Stored entries

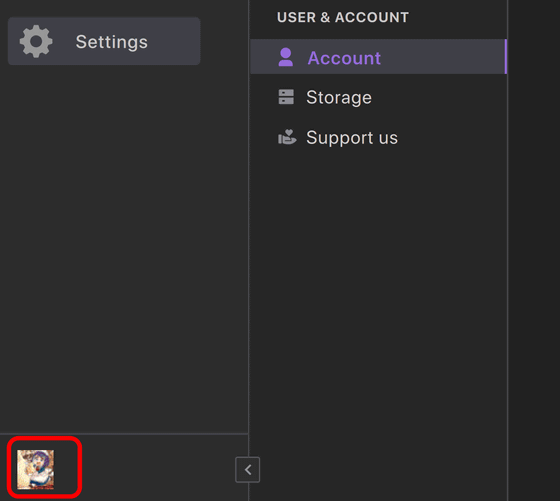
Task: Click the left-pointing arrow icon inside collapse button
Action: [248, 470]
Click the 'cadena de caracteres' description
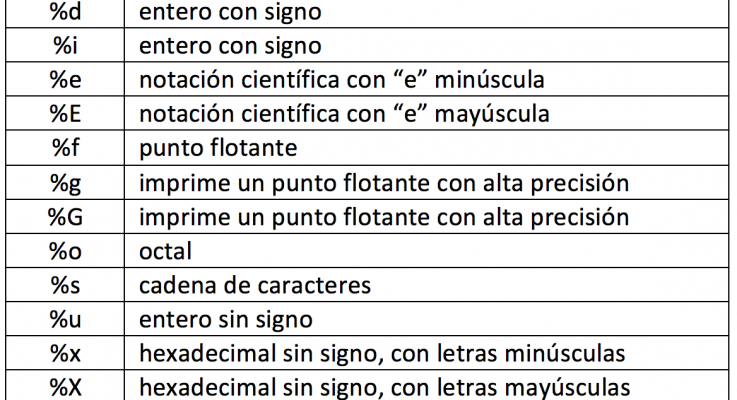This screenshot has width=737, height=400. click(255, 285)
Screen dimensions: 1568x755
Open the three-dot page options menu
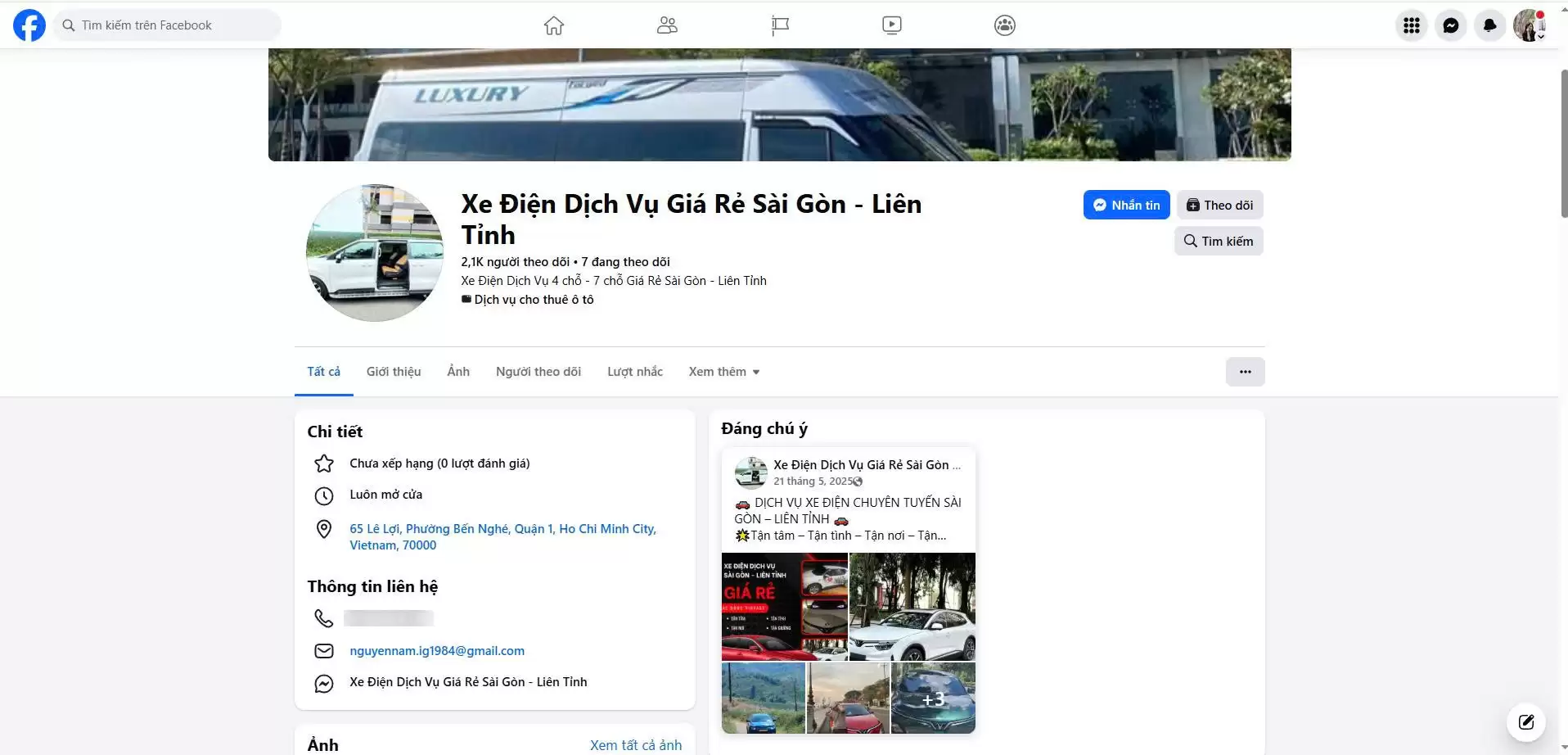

## What is required
Leave out every picture, and write out exactly the lines from the one with "Click the 'cadena de caracteres' description" through the end of the records above, both ends included.

## Reply to the task
Click the 'cadena de caracteres' description
This screenshot has width=737, height=400. click(255, 285)
Screen dimensions: 1568x755
Open the three-dot page options menu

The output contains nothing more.